Grands crus et contrefaçons : une étiquette peut en cacher une autre

Grands crus et contrefaçons : une étiquette peut en cacher une autre En l'espace de quelques années, les grands crus de vins sont devenus les pièces maîtresses des collectionneurs œnophiles. Mais à l'image des œuvres d'art, ces vins de luxe ne font pas toujours l'unanimité et font parfois l'objet de contrefaçons.

Qui dit France dit baguette, fromage et surtout... bon vin ! Car sans tomber dans le cliché de l'énergumène en marcel blanc arborant un béret basque et au nez bourgeonnant, le Français reste néanmoins fidèle à sa réputation de grand producteur et amateur de vin. Les chiffres sont d'ailleurs parlants : avec 44 millions d'hectolitres produits en 2013, la France figure en deuxième place du palmarès des pays viticoles et consommateurs, derrière l'Italie.

Mais depuis quelques temps, l'engouement pour les vins français a pris une telle tournure que l'on ne sait plus où donner de la tête et qu'une bonne bouteille s'apparente désormais à un objet de luxe, voire de collection. 

En parallèle, certains crus ne sont plus accessibles que sur commande ou vente privée, et les prix ont considérablement augmenté. Il va falloir s'y faire, le vin est devenu une œuvre d'art que l'on s'arrache parfois pour quelques milliers d'euros.

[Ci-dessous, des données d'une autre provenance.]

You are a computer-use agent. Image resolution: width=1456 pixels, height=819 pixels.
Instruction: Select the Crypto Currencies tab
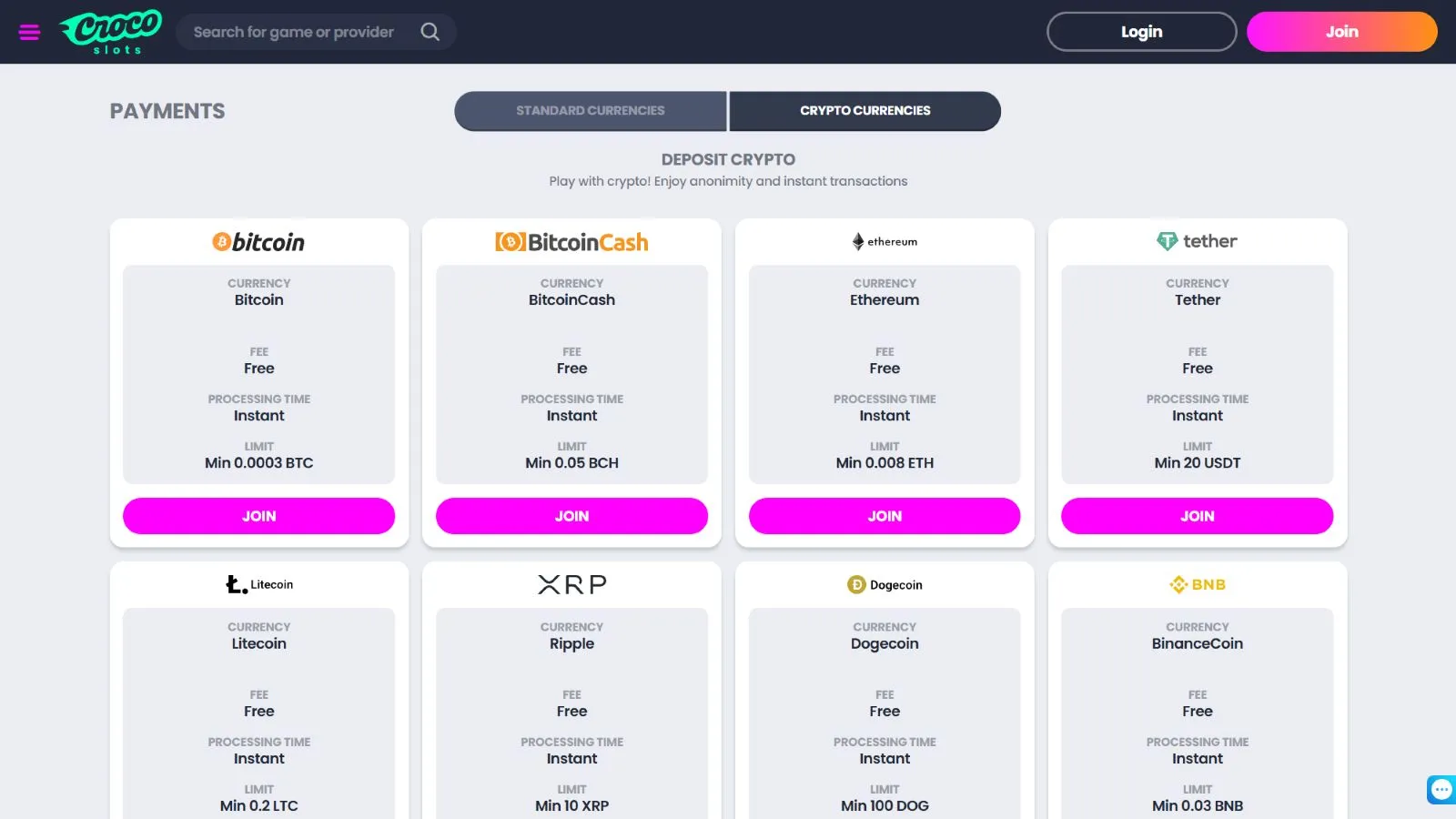(x=864, y=111)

Cotes des vins et snobisme œnologique

Quand on sait que la bouteille la plus chère jamais vendue, un grand cru de Bordeaux Cheval-Blanc de 1947, a atteint la somme pharaonique de 304 375 dollars, il y a de quoi rester bouche-bée. Il semblerait désormais que le vin ne séduise non plus par son goût mais par sa cote. Autrement dit, c'est le prix qui fixe la qualité du produit.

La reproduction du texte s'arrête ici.